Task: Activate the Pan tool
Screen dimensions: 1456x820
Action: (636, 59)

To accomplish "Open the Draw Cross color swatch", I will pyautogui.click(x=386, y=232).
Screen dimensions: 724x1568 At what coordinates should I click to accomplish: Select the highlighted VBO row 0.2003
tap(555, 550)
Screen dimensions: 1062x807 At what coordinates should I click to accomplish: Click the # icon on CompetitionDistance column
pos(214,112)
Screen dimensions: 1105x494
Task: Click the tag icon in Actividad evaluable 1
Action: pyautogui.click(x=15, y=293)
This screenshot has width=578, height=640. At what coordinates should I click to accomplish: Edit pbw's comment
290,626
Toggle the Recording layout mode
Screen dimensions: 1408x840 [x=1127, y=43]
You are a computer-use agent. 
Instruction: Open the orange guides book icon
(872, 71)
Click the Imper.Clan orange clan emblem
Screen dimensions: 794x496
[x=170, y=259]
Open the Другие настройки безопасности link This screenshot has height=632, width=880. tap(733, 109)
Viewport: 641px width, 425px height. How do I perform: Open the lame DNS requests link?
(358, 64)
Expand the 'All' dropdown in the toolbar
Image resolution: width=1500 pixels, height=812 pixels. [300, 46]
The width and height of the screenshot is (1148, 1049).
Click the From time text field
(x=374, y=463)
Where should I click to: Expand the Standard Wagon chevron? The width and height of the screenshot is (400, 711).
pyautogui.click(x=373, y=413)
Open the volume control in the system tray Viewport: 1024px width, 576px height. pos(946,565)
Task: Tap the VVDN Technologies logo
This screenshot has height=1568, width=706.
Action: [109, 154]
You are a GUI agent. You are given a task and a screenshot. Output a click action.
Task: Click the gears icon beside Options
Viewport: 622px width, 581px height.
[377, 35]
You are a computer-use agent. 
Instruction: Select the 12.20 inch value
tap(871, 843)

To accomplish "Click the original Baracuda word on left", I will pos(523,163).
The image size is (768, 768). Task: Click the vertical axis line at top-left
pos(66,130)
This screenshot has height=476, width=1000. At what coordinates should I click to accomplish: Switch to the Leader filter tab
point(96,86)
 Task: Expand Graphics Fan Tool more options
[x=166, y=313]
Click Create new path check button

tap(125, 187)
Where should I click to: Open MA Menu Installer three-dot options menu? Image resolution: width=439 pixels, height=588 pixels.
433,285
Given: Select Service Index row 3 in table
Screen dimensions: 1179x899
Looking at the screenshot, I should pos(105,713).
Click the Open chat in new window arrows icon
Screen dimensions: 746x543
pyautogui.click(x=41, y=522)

**WHAT YOU SHOULD DO**
Anywhere the listing shows the word "will", copy the full line.

**RESPONSE BOX**
To accomplish "Open the Draw Cross color swatch", I will pyautogui.click(x=386, y=232).
To accomplish "Click the original Baracuda word on left", I will pos(523,163).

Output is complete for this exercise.